Look for "click" in each line of the entries, and return the matching lines.

*Exercise data*.

-*-

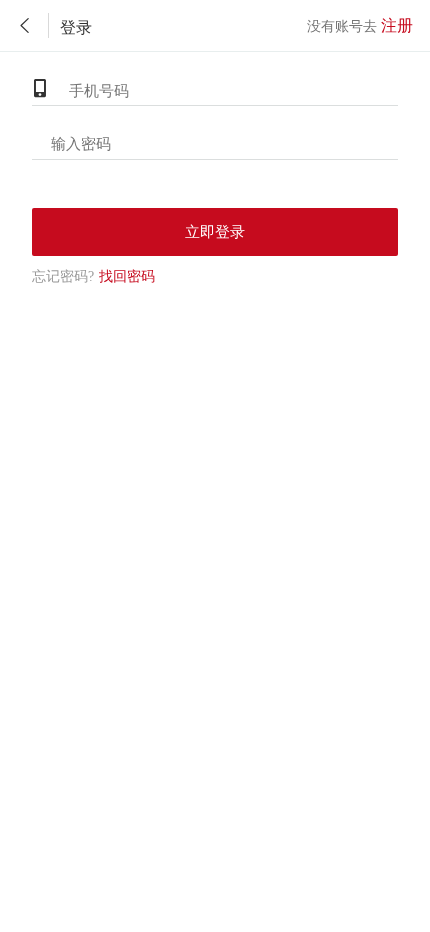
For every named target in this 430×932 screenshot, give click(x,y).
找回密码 (93, 276)
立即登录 (215, 231)
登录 (76, 27)
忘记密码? (63, 276)
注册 (397, 25)
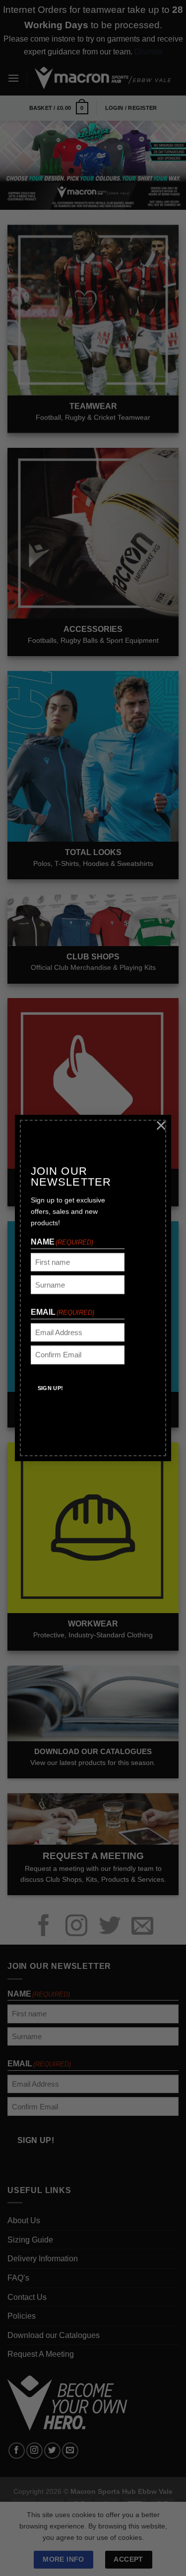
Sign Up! (50, 1388)
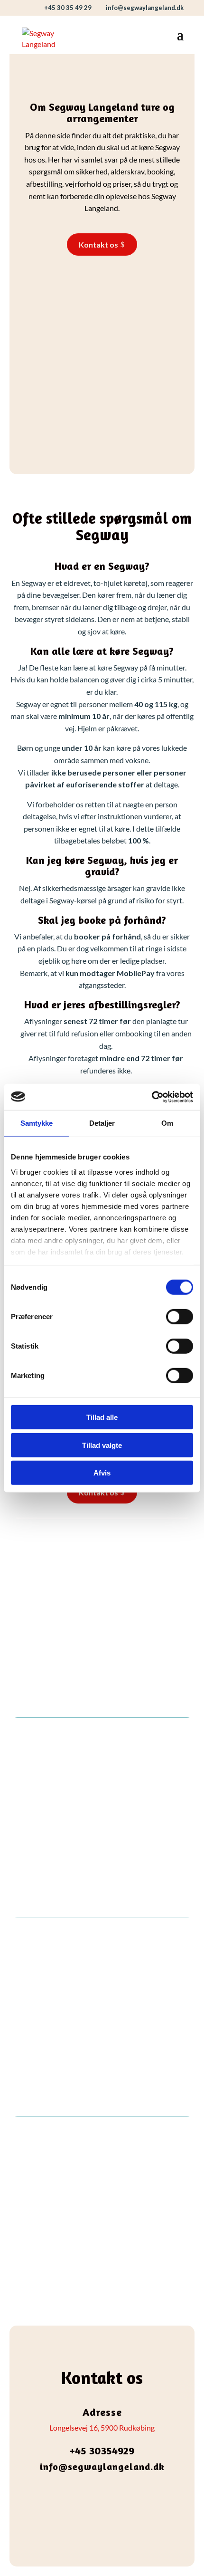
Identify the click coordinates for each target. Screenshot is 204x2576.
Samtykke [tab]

-*-

*Result of this task*.
For every named target in this 430×932 screenshot, give click(x,y).
Identify the click coordinates for each target. Screenshot is 204x2576.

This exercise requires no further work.